## Exercise objective
Reproduce all of the rows below word for word, leaving out the pictures.

## Excerpted data
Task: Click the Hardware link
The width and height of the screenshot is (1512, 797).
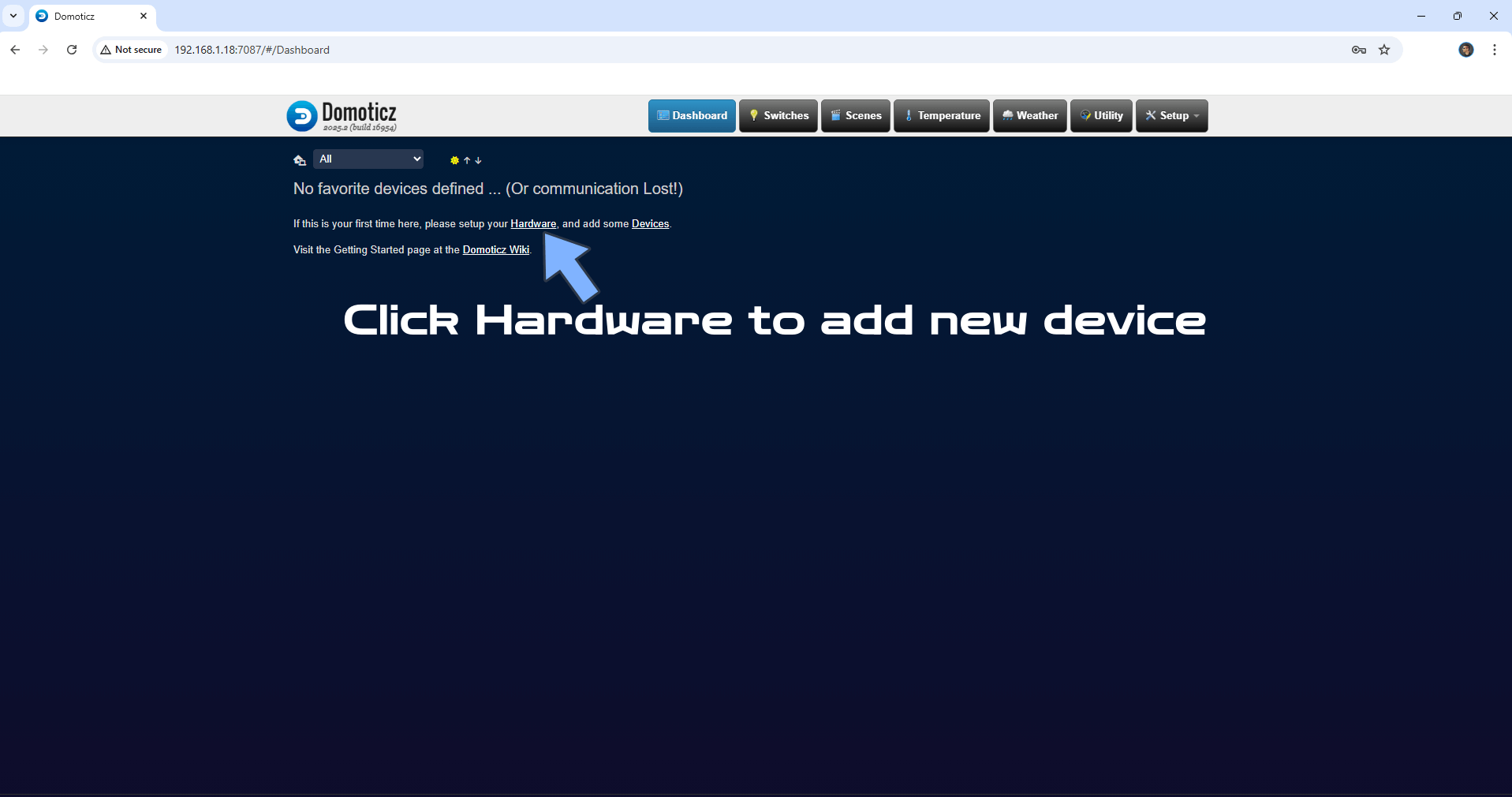Action: (533, 224)
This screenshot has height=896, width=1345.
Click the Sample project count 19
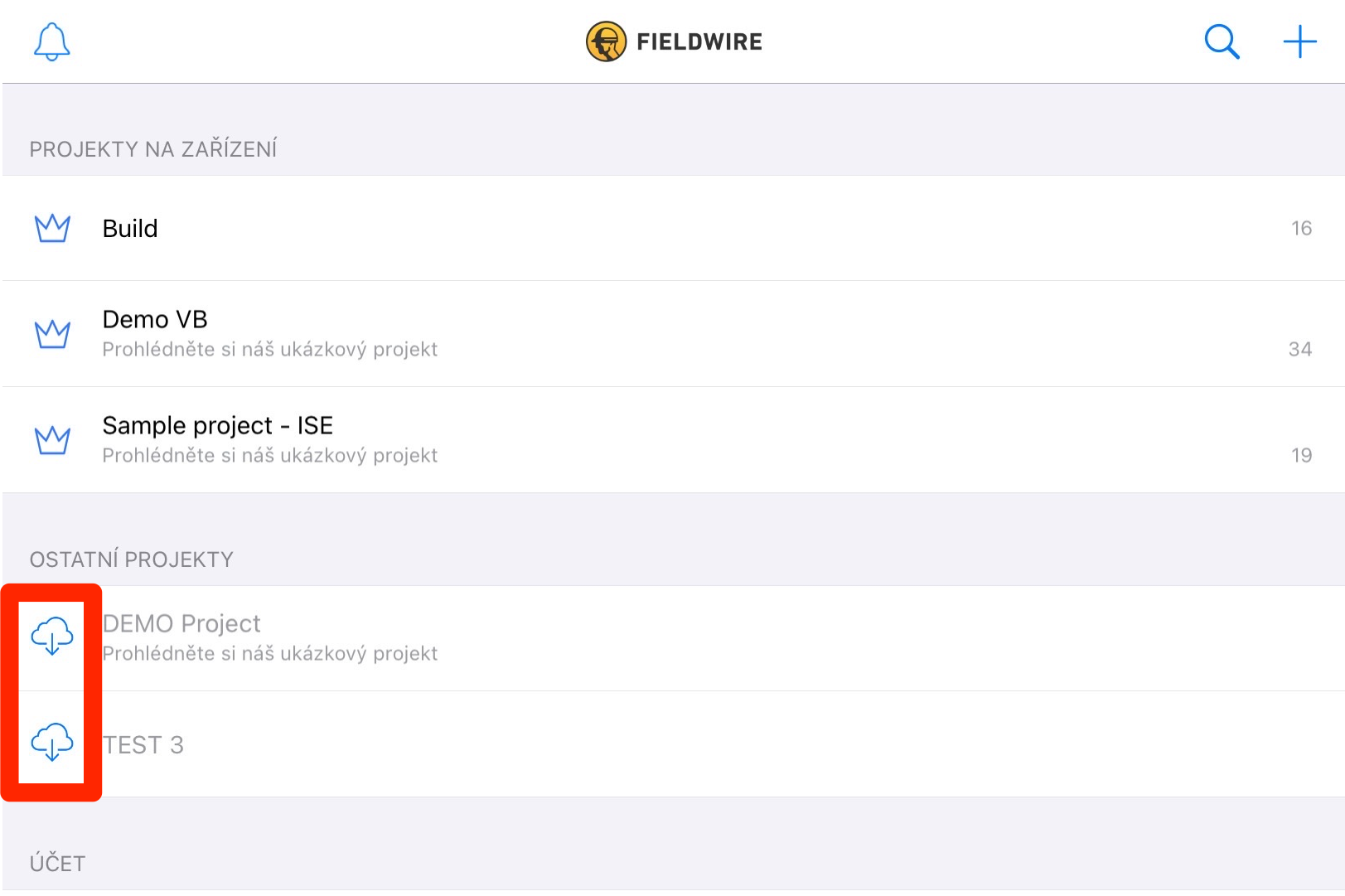(x=1301, y=455)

## Task response
Task: Click the Hardware link
The width and height of the screenshot is (1512, 797).
Action: (533, 224)
This screenshot has height=896, width=1345.
Click the Sample project count 19
(x=1301, y=455)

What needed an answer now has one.